**Records supplied:**
========================

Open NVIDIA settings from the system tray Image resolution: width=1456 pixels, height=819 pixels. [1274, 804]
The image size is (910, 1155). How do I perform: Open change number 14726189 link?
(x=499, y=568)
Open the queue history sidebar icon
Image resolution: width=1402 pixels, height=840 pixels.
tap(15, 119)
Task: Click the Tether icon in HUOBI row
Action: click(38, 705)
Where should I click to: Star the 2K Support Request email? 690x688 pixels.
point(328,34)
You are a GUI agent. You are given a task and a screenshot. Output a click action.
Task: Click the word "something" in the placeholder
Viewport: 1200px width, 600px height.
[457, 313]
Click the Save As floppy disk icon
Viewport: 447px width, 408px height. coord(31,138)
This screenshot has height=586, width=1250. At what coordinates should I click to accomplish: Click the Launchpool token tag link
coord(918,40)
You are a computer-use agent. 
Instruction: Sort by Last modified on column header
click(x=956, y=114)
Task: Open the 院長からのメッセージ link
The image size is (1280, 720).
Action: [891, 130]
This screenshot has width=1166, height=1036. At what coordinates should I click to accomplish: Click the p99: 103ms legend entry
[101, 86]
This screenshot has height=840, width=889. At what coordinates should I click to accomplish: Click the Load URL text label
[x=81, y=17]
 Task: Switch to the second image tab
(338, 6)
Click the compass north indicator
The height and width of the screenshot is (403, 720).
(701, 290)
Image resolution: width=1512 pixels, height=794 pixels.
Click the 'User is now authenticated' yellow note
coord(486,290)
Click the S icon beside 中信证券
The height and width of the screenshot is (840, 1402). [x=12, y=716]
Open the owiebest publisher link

========================

**Objective:**
Locate each line in the entries above that contains the word "accomplish", matching case exactly, and copy those lines in full.

**Expected output:**
This screenshot has height=586, width=1250. At what coordinates should I click to accomplish: Click the Launchpool token tag link
This screenshot has width=1166, height=1036. At what coordinates should I click to accomplish: Click the p99: 103ms legend entry
This screenshot has height=840, width=889. At what coordinates should I click to accomplish: Click the Load URL text label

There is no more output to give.